I. Company mergers and acquisitions: When companies decide upon a merger or are bought out there is a flurry of activity going on for the parties involved. IT personnel are left with the daunting task of ensuring systems are merged together to work seamlessly which is easier said than done. Companies using legacy systems may need to be merged with systems that are incompatible, or completely different IT practices need to be melded to one. Failure to ensure that compliance standards are met can lead to loopholes in the system or worse complete loss of data.
On top of all the internal tasks involved, staff are left wondering if the merger will leave them out of a job or the inevitable they are actually laid off. CIOs and IT personnel have to keep track of such events to mitigate the possibilities of sensitive data being leaked, sabotage ( ranging from non-compliance with work practices all the way to malicious reworking of systems/data)
II. Vendor relationships: Data is vital, and vendors are responsible for providing you with tools and products to manage your company. When deals are made that span years, it is vital that companies understand their vendors and understand their intentions. Planning to mitigate risks such as vendors falling out of business (working on contingency vendors that support your systems, or forecasting a vendor’s financial stability), or vendor acquisitions (can lead to changes in products the vendor carry which can be detrimental to your future partnership) is a necessary step to take in ITRM. Steps such as clauses regarding the right to terminate will help in such cases.
III. Management of IT personnel: It may not seem like an area that can be prone to having high risk associated with it, but on the contrary appropriate management of IT skills is crucial. Every IT personnel has skills they bring to table that makes them sought out by project managers. What happens is there are times when a certain person’s skillset is required for project Y but the person is currently tasked with handling Project X. This leads to issues where projects are stalled due to a complete lack of the appropriate person, or project managers fill in the requirement with less experienced personnel increasing the overall risk of the project. Smaller issues such as the idea of employee favoritism and discontent amongst workers can arise through employee “hogging”.

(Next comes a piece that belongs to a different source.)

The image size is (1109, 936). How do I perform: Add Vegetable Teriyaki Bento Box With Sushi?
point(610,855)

IV. Outdated Disaster Recovery: As systems expand, and evolve involving more complexity; the necessity to have an up to date Disaster Recovery plan is vital. Ensuring that all aspects of the documentation is kept relevant through to making sure offsite locations are still viable to making sure the latest system hardware/software change is documented.

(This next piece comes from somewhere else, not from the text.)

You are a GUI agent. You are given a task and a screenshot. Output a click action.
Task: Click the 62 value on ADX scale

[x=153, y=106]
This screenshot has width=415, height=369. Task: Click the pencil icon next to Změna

V. Risk management of Application Development: For any entity that works on developing applications (Proprietary software) the need to implement proper Risk Management during the SDLC is of the utmost importance. Especially in times where the demand for a product can force companies to fore-go thorough practices leading to backlashes from the end user(s).
In the graphic above, you can see that SecureState (A company specializing in information security and risk services) has developed a thorough set of practices (tools) for each stage of the SDLC to help seek out and mitigate and technical issues (that would be potential risks for the application).
As with ERM, ITRM has a host of beneficial aspects to ensuring it gets performed, and as companies are becoming ever more reliant on their IT Departments, the time is now to seize the opportunity to better implement IT risk management practices.